YERYÜZÜ CANLI BİR KİTAPTIR
Kederli ruhu, hastalığının acı sırrını ele veriyordu. Koca bıyıkları tamamen aklaşmış hatta yer yer sararmıştı. Yaşamın tüm zorluklarıyla savaşmış, ama yoksulluğunu yenememişti. Bir de kimliğini sahiplenememişti. Güçlükleri ve engelleri aşamamıştı. Öfkesi, hak hukuk ve adaletten dem vurulduğunda kabarırdı. Daha sonra asabileşi rve bu terimlerin kendisi için bir anlam ifade etmediğini düşünür, elinin tersiyle sağa sola savururdu. Artık yeryüzünde mutluluğun olmadığına inanmıştı. Alçak insan onun karşısında asla söz söyleyemezdi. Dolayısıyla dertleşebileceği fazla arkadaşı yoktu. Eşi pazarlarda çeşitli el işi malzemeleri satar, kendisi de Atatürk Mahallesi’ndeki tek odalı evinin önünde çeşitli yeşil otlar satardı. Beş on tane tavuğu vardı. Bu tavukların yumurtalarını da yeşilliklerin yanına sergiler ve satardı. Kan davasından dolayı yıllarca Diyarbakır 5 nolu da yatmış ve büyük eziyetler çekmişti. 5 noludan bahsederken; beyninde o karanlık cümbüşler şahlanır yeniden hayat bulurdu. Onurunu çiğnetmek istemezdi. Lakin istem dışı, birkaç damla gözyaşı sararmış kocaman ak bıyıklarını yalardı. İşte bu insan Siverek’in Narlıkaya (Ketine) Köyü’nden Torbalı’ya göç etmiş Xelef Amca’dır.

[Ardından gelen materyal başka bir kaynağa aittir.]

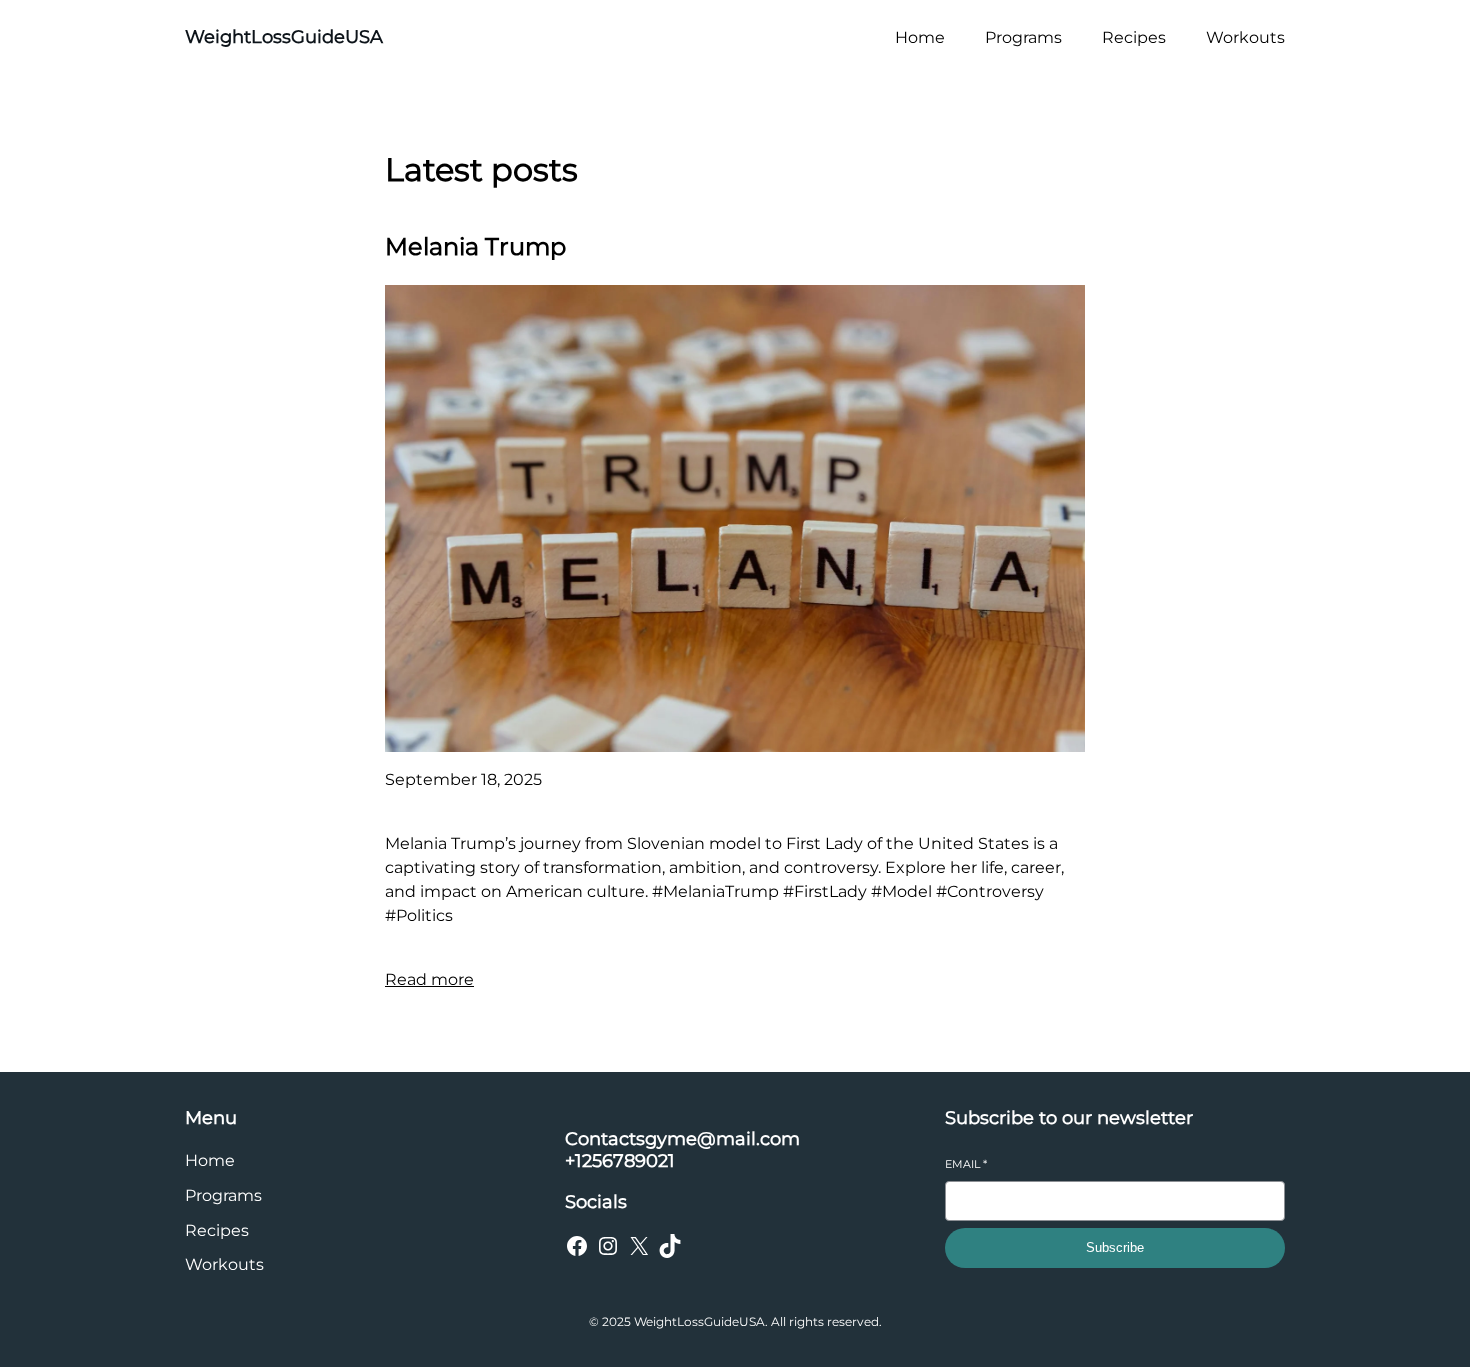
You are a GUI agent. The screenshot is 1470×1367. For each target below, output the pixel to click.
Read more (429, 979)
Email (966, 1164)
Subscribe (1115, 1247)
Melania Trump (475, 246)
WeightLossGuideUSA (284, 37)
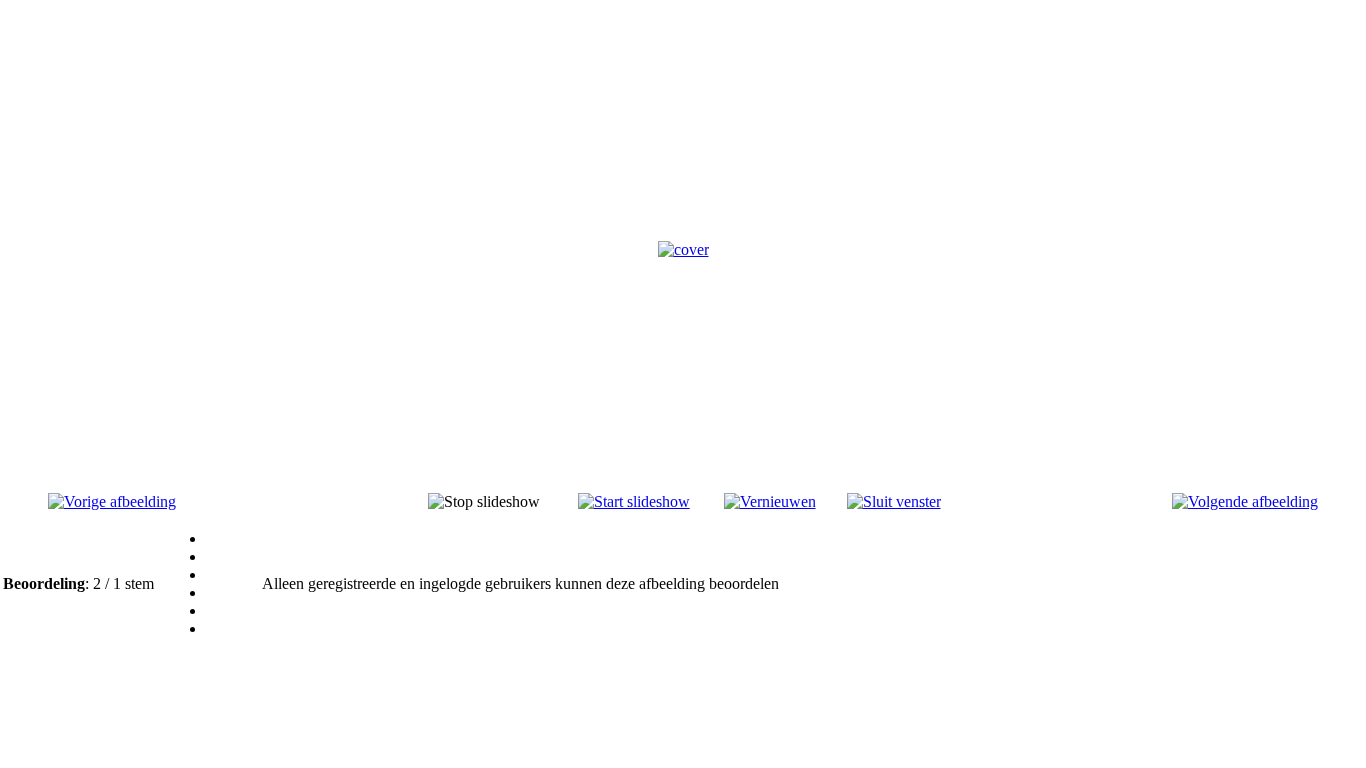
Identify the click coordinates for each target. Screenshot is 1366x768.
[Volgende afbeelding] (1245, 501)
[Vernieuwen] (770, 501)
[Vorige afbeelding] (112, 501)
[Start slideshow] (634, 501)
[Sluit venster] (894, 501)
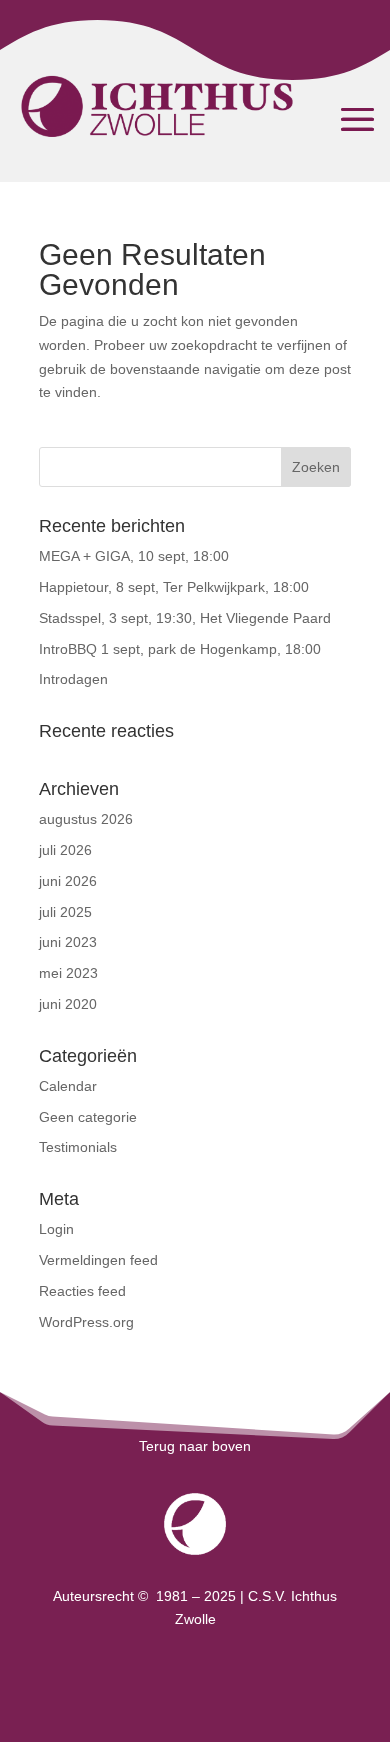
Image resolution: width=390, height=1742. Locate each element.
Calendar (68, 1086)
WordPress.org (86, 1322)
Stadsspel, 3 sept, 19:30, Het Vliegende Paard (185, 618)
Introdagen (73, 679)
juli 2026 (65, 850)
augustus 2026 (86, 819)
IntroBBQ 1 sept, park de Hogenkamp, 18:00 (180, 649)
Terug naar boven (195, 1446)
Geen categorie (88, 1117)
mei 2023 (68, 973)
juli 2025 (65, 912)
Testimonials (78, 1147)
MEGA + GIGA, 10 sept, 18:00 (134, 556)
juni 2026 (68, 881)
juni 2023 (68, 942)
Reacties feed (82, 1291)
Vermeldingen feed (98, 1260)
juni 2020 (68, 1004)
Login (56, 1229)
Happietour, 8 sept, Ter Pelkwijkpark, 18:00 (174, 587)
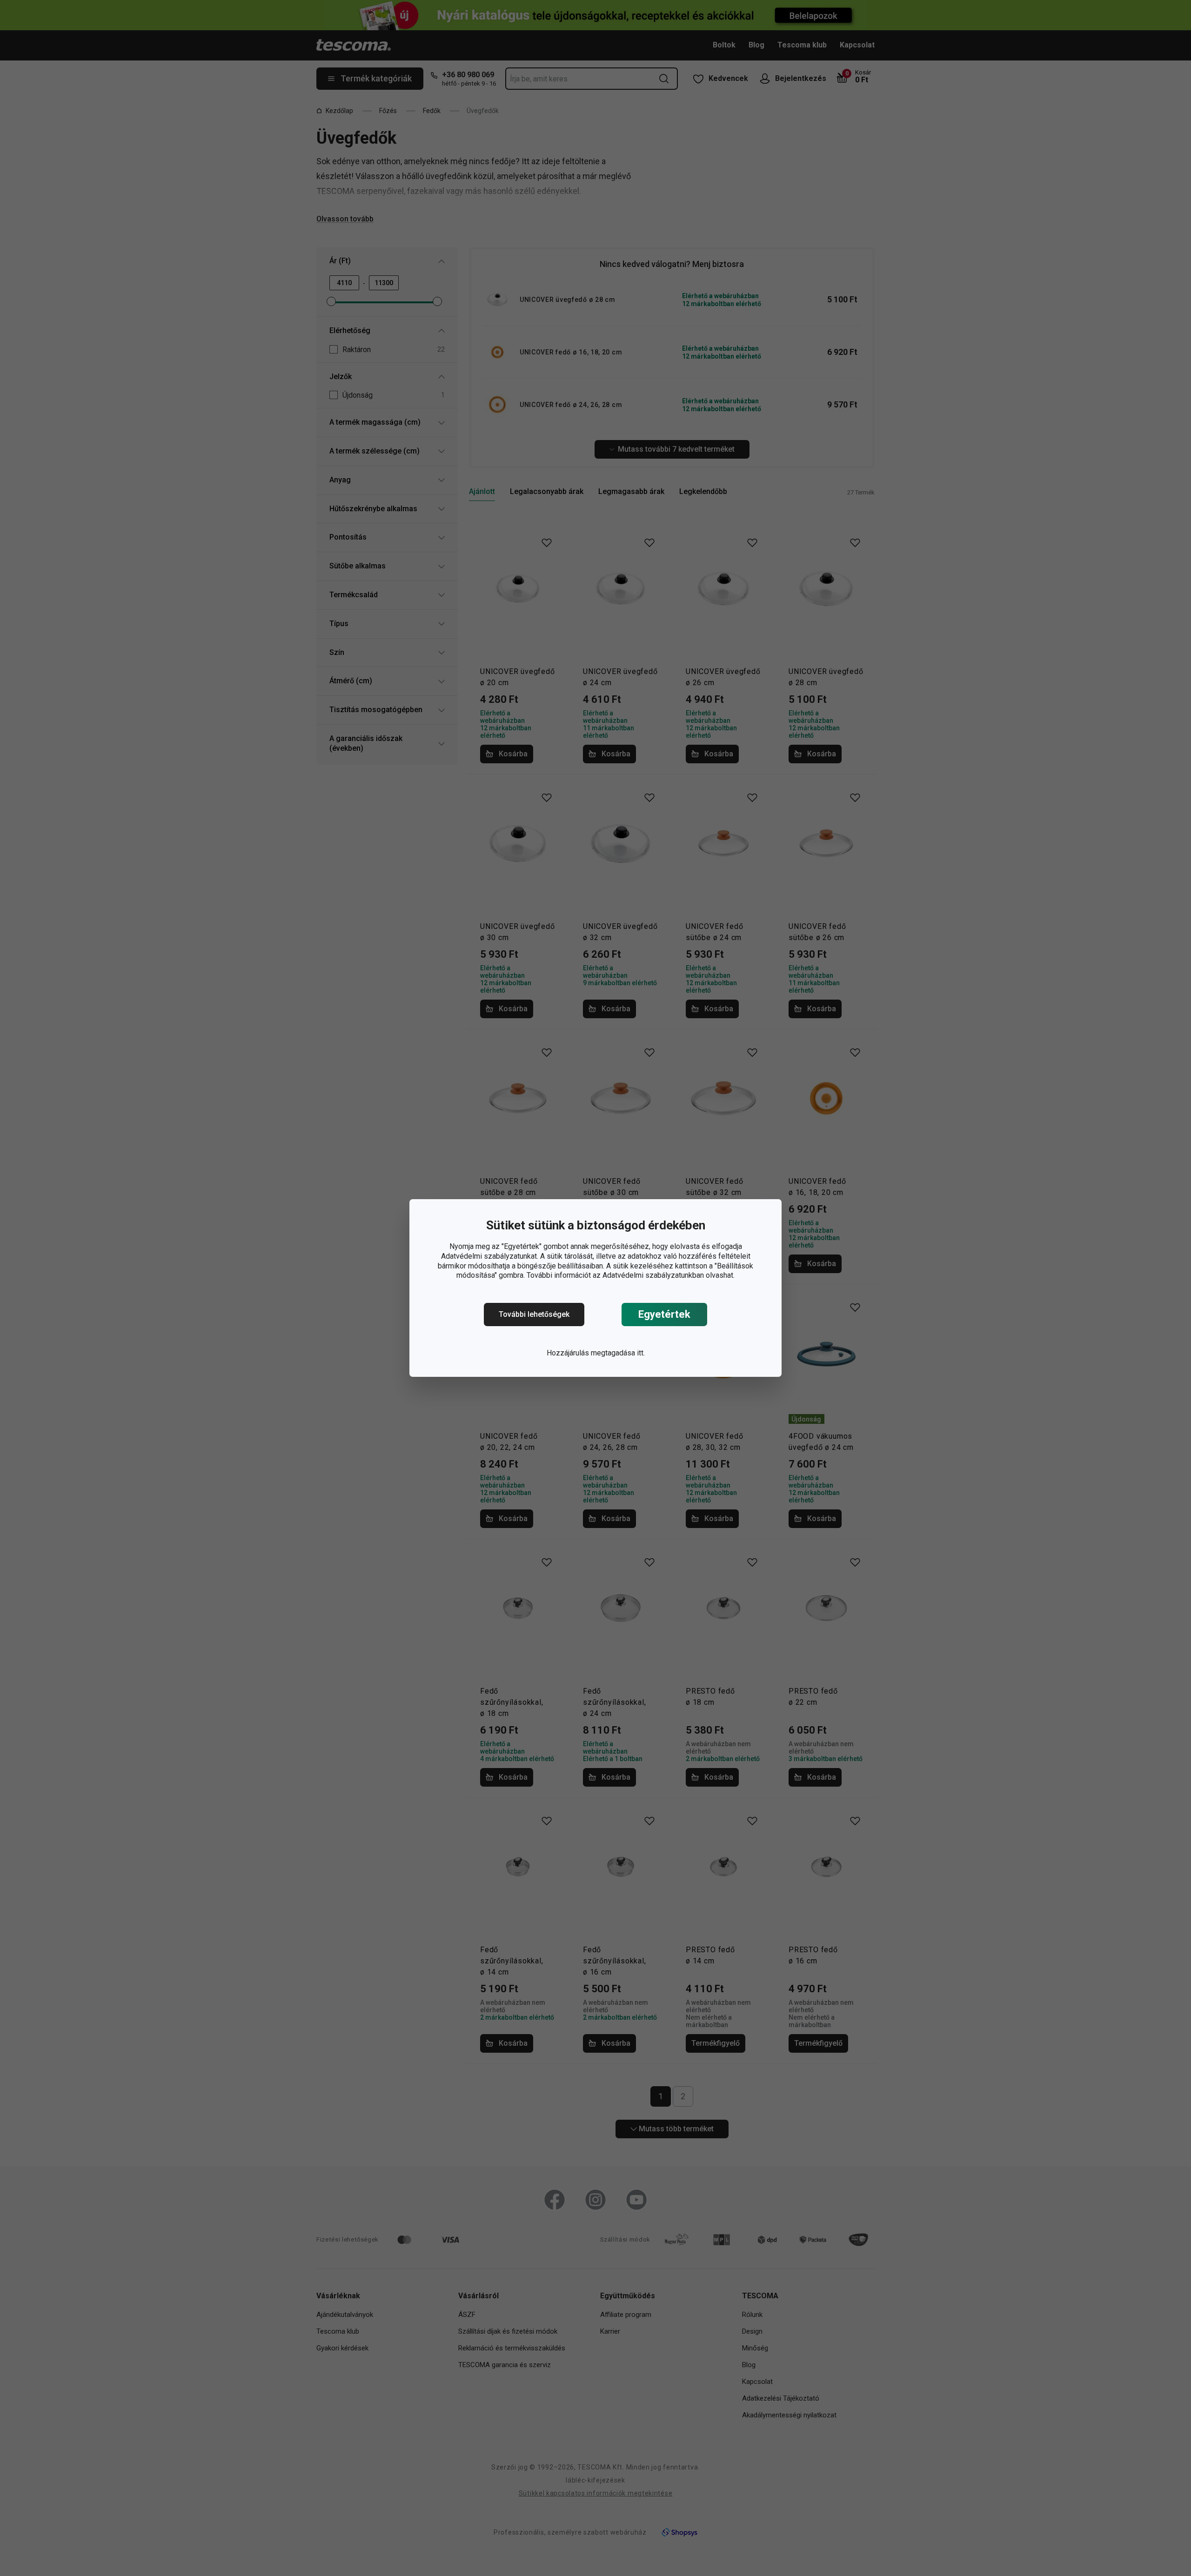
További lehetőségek (534, 1314)
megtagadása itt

Yetmiş yılı aşmış bir ömür, acı ve keder dolu bir yaşam duygusuz ve donuk bir ölüme kendini terk etmişti.
Xelef Amca yaşamında iki önemli çelişkiyi yaşamıştı. Lakin bir tanesinin bile çözümünü görmeden bu dünyaya veda etmişti. Bir tanesi SINIF ÇELİŞKİSİ idi. O bu çelişkinin içeriğini pek bilmezdi. Yoksulluğunu ve ezilmişliğini irdelerken, çaresiz kaldığında bunu Tanrı’ya havale ederdi. İkinci çelişkisi ise MİLLİ ÇELİŞKİ idi.
– Biz TÜRK müyüz, KÜRT müyüz, ZAZA mıyız? deyip dert yanardı. İçim ezilerek bunları dinlerdim. Dilim döndüğünce anlatmaya çalışırdım. Bu söylemi bana MIGIRDIÇ MARGOSYAN’ın yaşamını hatırlatırdı.
Değerli okurlarım,
Yıllardır Torbalı’da yaşadıklarım ve gözlemlediklerim beni birçok gerçeklerle yüzleştirdi. Torbalı’nın bu spesifik yapısı toplumun ayrışmasına ve ötekileştirilmesine neden olmaktadır.
Xelef Amca’nın defin edilmesinden taziyesine kadar geçen süreci gözlemledim. Ayrıca fotoğraflar çekip birçok gerçeklerle yüzleştim.
Bir sermaye sahibi vefat ettiğinde mezarlık dolup taşarken bu cenazede neden çok az insan vardı. Bir sermaye sahibi veya yakını vefat ettiğinde sözde dernekler, sendika temsilcileri, odalar, baro temsilcileri kısaca “STK”lar ve de siyasi parti temsilcileri koşarak taziye evine yetişmek için birbirleriyle yarışırken Xelef Amca neden yok sayıldı?!
Xelef Amca TORBALI SİVEREKLİLER DERNEĞİ’nin üyesi olmasına rağmen bu dernek ve yöneticileri neredeydi? Tüm bu saydığım Sivil Toplum Kuruluşlarının bu acıyı paylaşmaları için Xelef Amca’nın yat, kat, çiftlik sahibi mi olması gerekiyordu?
Sevgilj okurlarım,
En önemli ayrıştırıcı ve ötekileştirici olay nedir biliyor musunuz? Xelef Amca’nın ne definine ne de taziyesine iki üç kişi hariç KÜRMANÇ’lar gelmemiştir. Bunun sebeplerini onlardan dinlemek isterim. Doğrusu yaptığım gözlemlerde Kürmanç’lar, Zaza’ların acılarını ve sevinçlerini paylaşmamakta onları her halükarda yok saymaktadırlar. Bu duruma birçok kez şahit olduğumu söyleyebilirim. Bu durum sonun başlangıcına doğru mu evrilmektedir?
Bir Zaza olarak bu ayrıştırıcı zihniyet bende bardağı taşıran son damla olmuştur.
Unutmayalım ki yeryüzü canlı bir kitaptır.